BRUSSELS (Reuters) – European Union finance ministers agreed on Monday that the current surge in consumer prices would subside next year and that high public debt created by the pandemic had to be reduced, but in a way that would not hurt economic growth.
Inflation rose 4.1% year-on-year last month in the 19 countries sharing the euro, up from 3.4% in September and the ministers are starting to worry that the rise might fuel stronger wage growth, creating an inflationary spiral.
“While the increase in prices is largely due to temporary factors, this increase is more persistent than anticipated due to the strength of the recovery,” the chairman of euro zone finance ministers Paschal Donohoe told a news conference.
“But we continue to expect their changing and lessening over 2022 and into 2023,” he said after the ministerial discussions, echoing the views of the European Central Bank.
The October inflation surge was mainly driven by a 23.5% jump in energy prices amid a jump in demand from the rapidly recovering economy, but ministers also pointed to supply chain bottlenecks created by the same pent-up demand.
HOW TO CUT DEBT WITHOUT HURTING GROWTH
The ministers also started talks on a planned reform of the EU’s budget rules, which oblige governments to keep budget deficits below 3% of GDP and debt below 60%, to adjust them to post-pandemic economic realities of high public debt and large investment needs to fight climate change.
The rules now require annual public debt cuts that are too ambitious for most EU countries and provide little explicit support for government investment.
“I did not hear … proposals focused on changing the treaties, or the threshold of the treaties,” European Economic Commissioner Paolo Gentiloni told the news conference.
“There is large awareness that we have this high level of debt and we have to find ways to seriously reduce it, even if it is less costly than 20 years ago … but in a growth-friendly way, which is not at all easy.
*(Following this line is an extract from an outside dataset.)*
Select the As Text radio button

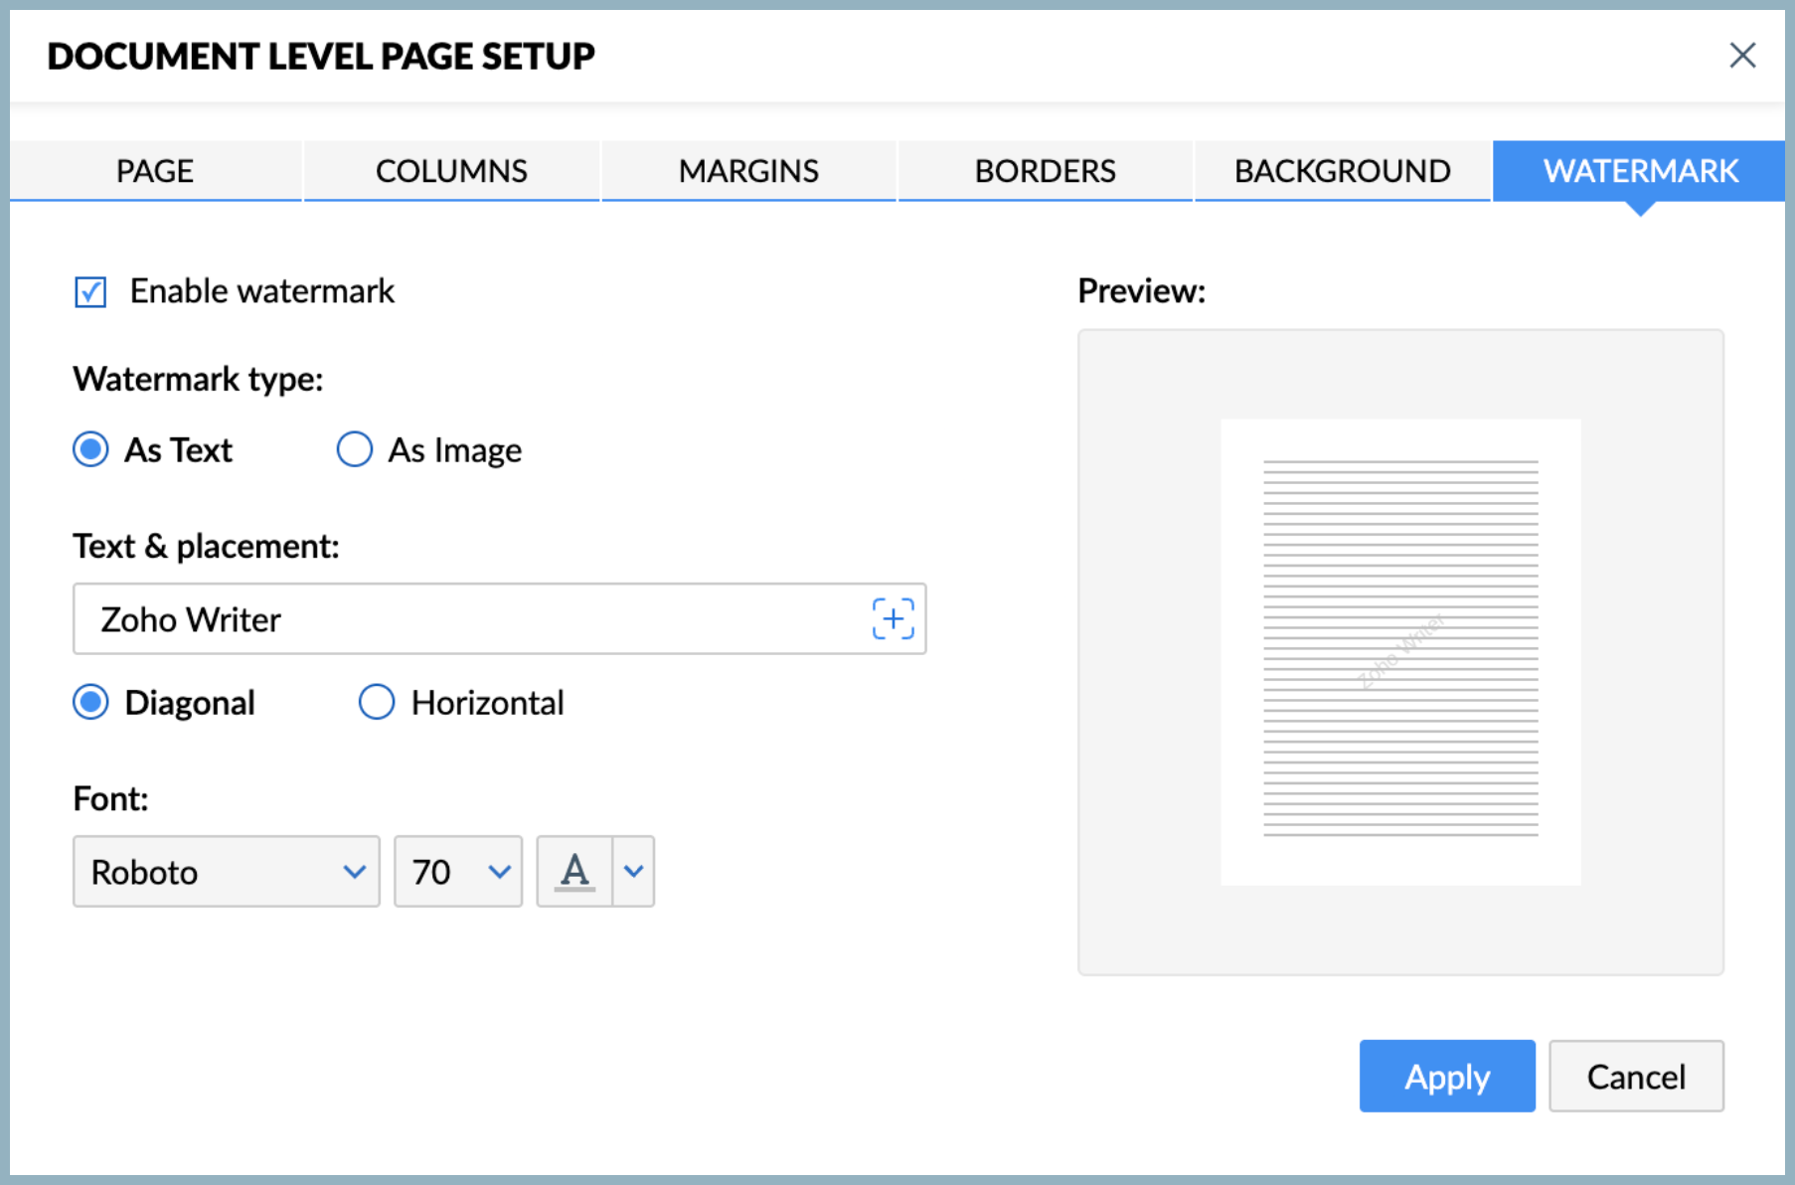[90, 449]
We don’t have a consensus how to do this, but there is a large awareness that this is a problem to address,” he said.
Governments are divided over the extent of changes needed. Southern EU countries are more keen on relaxing debt reduction rules and giving special status to investment like exempting it from deficit calculations, than northern states.
“Different ideas are still around the table,” Gentiloni said. “It was a good start today, but we have to work a lot to build consensus for the proposals we will put on the table in the first quarter of next year,” he said.